Note: Although the name points to ambiguous restraints, any type of distance restraints can be uploaded here. The only thing to remember is that by default 50% of the ambiguous restraints will be randomly discarded for each docking model generated. This option can be turned off -something we will do below since we have a limited amount of cross-links and already checked them with DisVis.

  • Step 11: Upload the C34 connectivity restraints file to the unambiguous restraints category

You can supply a HADDOCK restraints TBL file with restraints that will always be enforced (unambiguous restraints) -> Browse and select C34-connectivities.tbl

  • Step 12: Turn off random removal of restraints

Randomly exclude a fraction of the ambiguous restraints (AIRs) -> Turn off

Other docking settings and job submission

In the same page as where restraints are provided you can modify a large number of docking settings.

  • Step 13: Unfold the sampling parameters menu.

Here you can change the number of models that will be calculated, the default being 1000/200/200 for the three stages of HADDOCK (see HADDOCK General Concepts. When docking multiple subunits it is recommended to increase the sampling, e.g. to 10000/400/400 (at the cost of longer computations). For this tutorial we might use 2000/400/400 (but if you are using course accounts, this will be automatically downsampled to 250/50/50).

When docking only with interface information (i.e. no specific distances), we are systematically sampling the 180 degrees rotated solutions for each interface, minimizing the rotated solution and keeping the best of the two in terms of HADDOCK score. Since here we are using rather specific distance restraints, we can turn off this option to save time.

Sample 180 degrees rotated solutions during rigid body EM -> turn off

We are now ready to submit the docking run.

▸ What needs to be done
Copy out the entire HADDOCK docking settings text word for word.

▸ Supplied entries

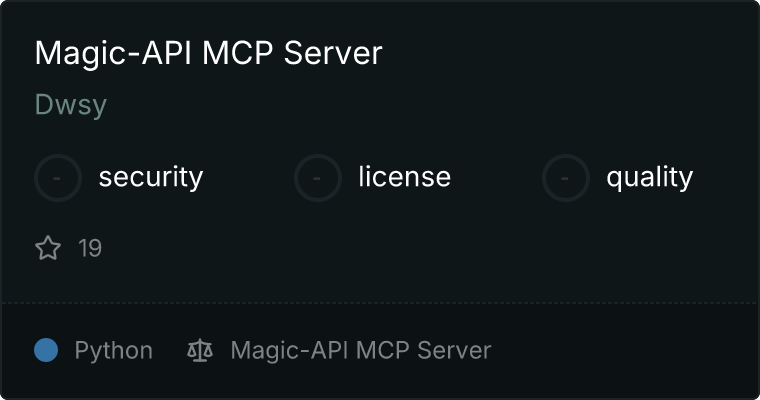Click empty card area right of star count
Viewport: 760px width, 400px height.
[x=427, y=248]
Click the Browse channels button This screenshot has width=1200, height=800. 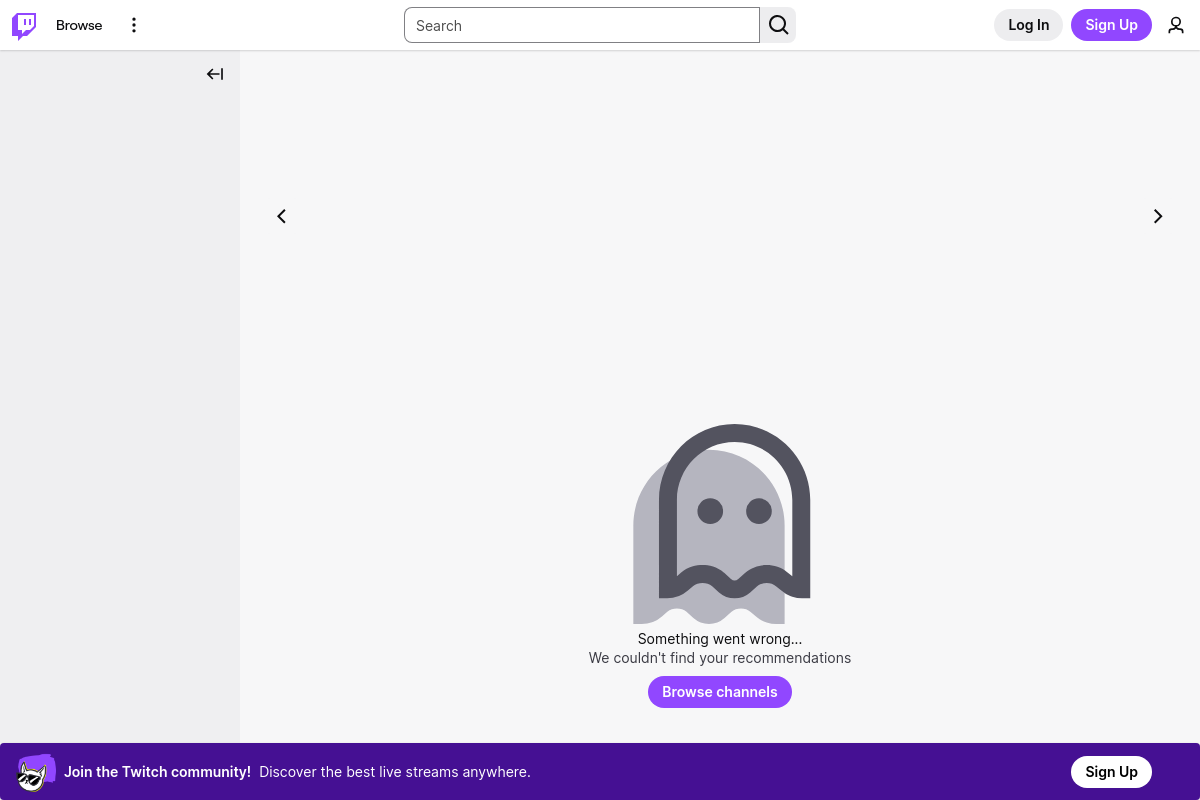point(720,691)
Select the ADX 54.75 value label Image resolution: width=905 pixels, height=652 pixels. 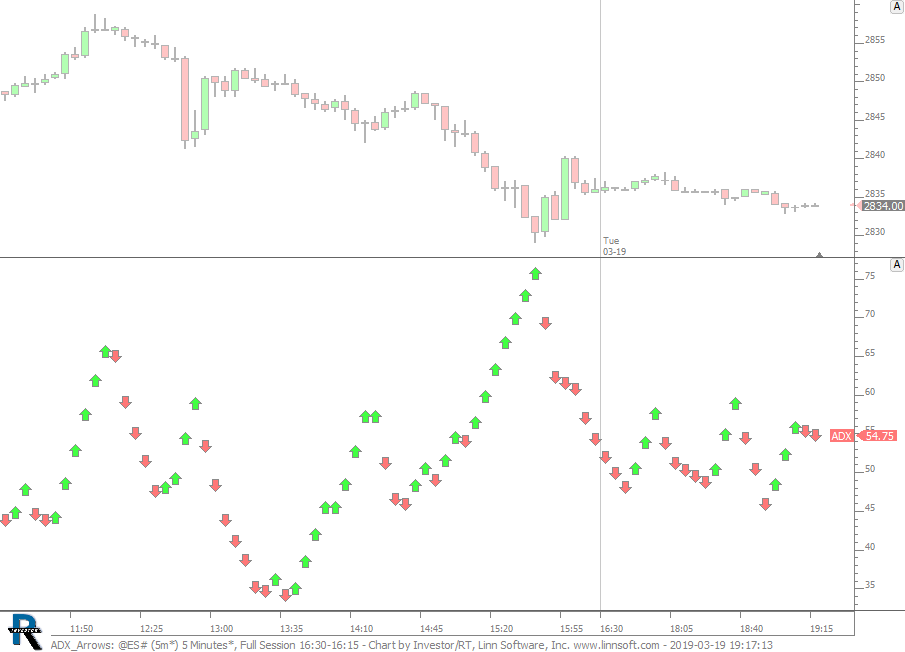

▸ Completed exercise
Note: Although the name points to ambiguous restraints, any type of distance restraints can be uploaded here. The only thing to remember is that by default 50% of the ambiguous restraints will be randomly discarded for each docking model generated. This option can be turned off -something we will do below since we have a limited amount of cross-links and already checked them with DisVis.

  • Step 11: Upload the C34 connectivity restraints file to the unambiguous restraints category

You can supply a HADDOCK restraints TBL file with restraints that will always be enforced (unambiguous restraints) -> Browse and select C34-connectivities.tbl

  • Step 12: Turn off random removal of restraints

Randomly exclude a fraction of the ambiguous restraints (AIRs) -> Turn off

Other docking settings and job submission

In the same page as where restraints are provided you can modify a large number of docking settings.

  • Step 13: Unfold the sampling parameters menu.

Here you can change the number of models that will be calculated, the default being 1000/200/200 for the three stages of HADDOCK (see HADDOCK General Concepts. When docking multiple subunits it is recommended to increase the sampling, e.g. to 10000/400/400 (at the cost of longer computations). For this tutorial we might use 2000/400/400 (but if you are using course accounts, this will be automatically downsampled to 250/50/50).

When docking only with interface information (i.e. no specific distances), we are systematically sampling the 180 degrees rotated solutions for each interface, minimizing the rotated solution and keeping the best of the two in terms of HADDOCK score. Since here we are using rather specific distance restraints, we can turn off this option to save time.

Sample 180 degrees rotated solutions during rigid body EM -> turn off

We are now ready to submit the docking run.